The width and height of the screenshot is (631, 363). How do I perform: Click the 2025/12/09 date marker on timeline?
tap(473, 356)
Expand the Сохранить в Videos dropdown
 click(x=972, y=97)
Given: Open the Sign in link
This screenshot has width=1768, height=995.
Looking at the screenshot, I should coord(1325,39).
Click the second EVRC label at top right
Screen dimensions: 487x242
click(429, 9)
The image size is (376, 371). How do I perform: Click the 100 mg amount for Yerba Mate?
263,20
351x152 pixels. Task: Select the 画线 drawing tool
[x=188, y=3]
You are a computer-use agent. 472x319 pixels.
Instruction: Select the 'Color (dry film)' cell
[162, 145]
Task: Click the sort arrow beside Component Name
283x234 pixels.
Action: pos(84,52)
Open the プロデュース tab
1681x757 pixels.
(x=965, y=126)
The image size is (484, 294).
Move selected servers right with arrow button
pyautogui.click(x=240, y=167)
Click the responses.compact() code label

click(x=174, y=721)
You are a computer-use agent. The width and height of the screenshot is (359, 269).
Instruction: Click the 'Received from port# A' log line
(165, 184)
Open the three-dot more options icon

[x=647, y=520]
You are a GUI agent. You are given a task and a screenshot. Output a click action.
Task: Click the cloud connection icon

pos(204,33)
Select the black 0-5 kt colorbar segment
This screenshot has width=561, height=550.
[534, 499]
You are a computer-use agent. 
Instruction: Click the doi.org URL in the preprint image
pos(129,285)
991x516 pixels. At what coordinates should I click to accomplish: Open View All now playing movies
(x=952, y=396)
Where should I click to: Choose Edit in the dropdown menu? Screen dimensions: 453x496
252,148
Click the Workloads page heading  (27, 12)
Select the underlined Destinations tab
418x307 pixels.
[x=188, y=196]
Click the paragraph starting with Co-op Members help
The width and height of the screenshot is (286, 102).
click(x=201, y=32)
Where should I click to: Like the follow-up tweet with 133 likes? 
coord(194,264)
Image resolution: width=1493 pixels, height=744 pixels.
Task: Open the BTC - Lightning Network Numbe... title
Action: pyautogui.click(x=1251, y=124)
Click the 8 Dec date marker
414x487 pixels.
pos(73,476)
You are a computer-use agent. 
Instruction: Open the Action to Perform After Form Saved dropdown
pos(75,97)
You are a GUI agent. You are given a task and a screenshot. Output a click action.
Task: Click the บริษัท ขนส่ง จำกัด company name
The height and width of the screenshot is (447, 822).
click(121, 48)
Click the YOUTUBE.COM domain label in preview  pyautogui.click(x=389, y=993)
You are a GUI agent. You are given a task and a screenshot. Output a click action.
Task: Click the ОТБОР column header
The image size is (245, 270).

◇ ◇ ◇

= What to work on =
Set down the data once more, word for word.

= Result for this exercise =
The width and height of the screenshot is (631, 363). How do I perform: Click the 2025/12/09 date marker on timeline?
tap(473, 356)
Expand the Сохранить в Videos dropdown
 click(x=972, y=97)
Given: Open the Sign in link
This screenshot has width=1768, height=995.
Looking at the screenshot, I should coord(1325,39).
Click the second EVRC label at top right
Screen dimensions: 487x242
click(429, 9)
The image size is (376, 371). How do I perform: Click the 100 mg amount for Yerba Mate?
263,20
351x152 pixels. Task: Select the 画线 drawing tool
[x=188, y=3]
You are a computer-use agent. 472x319 pixels.
Instruction: Select the 'Color (dry film)' cell
[162, 145]
Task: Click the sort arrow beside Component Name
283x234 pixels.
Action: pos(84,52)
Open the プロデュース tab
1681x757 pixels.
(x=965, y=126)
The image size is (484, 294).
Move selected servers right with arrow button
pyautogui.click(x=240, y=167)
Click the responses.compact() code label

click(x=174, y=721)
You are a computer-use agent. The width and height of the screenshot is (359, 269).
Instruction: Click the 'Received from port# A' log line
(165, 184)
Open the three-dot more options icon

[x=647, y=520]
You are a GUI agent. You are given a task and a screenshot. Output a click action.
Task: Click the cloud connection icon

pos(204,33)
Select the black 0-5 kt colorbar segment
This screenshot has width=561, height=550.
[534, 499]
You are a computer-use agent. 
Instruction: Click the doi.org URL in the preprint image
pos(129,285)
991x516 pixels. At what coordinates should I click to accomplish: Open View All now playing movies
(x=952, y=396)
Where should I click to: Choose Edit in the dropdown menu? Screen dimensions: 453x496
252,148
Click the Workloads page heading  (27, 12)
Select the underlined Destinations tab
418x307 pixels.
[x=188, y=196]
Click the paragraph starting with Co-op Members help
The width and height of the screenshot is (286, 102).
click(x=201, y=32)
Where should I click to: Like the follow-up tweet with 133 likes? 
coord(194,264)
Image resolution: width=1493 pixels, height=744 pixels.
Task: Open the BTC - Lightning Network Numbe... title
Action: pyautogui.click(x=1251, y=124)
Click the 8 Dec date marker
414x487 pixels.
pos(73,476)
You are a computer-use agent. 
Instruction: Open the Action to Perform After Form Saved dropdown
pos(75,97)
You are a GUI agent. You are given a task and a screenshot. Output a click action.
Task: Click the บริษัท ขนส่ง จำกัด company name
The height and width of the screenshot is (447, 822).
click(121, 48)
Click the YOUTUBE.COM domain label in preview  pyautogui.click(x=389, y=993)
You are a GUI agent. You are given a task and a screenshot. Output a click action.
Task: Click the ОТБОР column header
The image size is (245, 270).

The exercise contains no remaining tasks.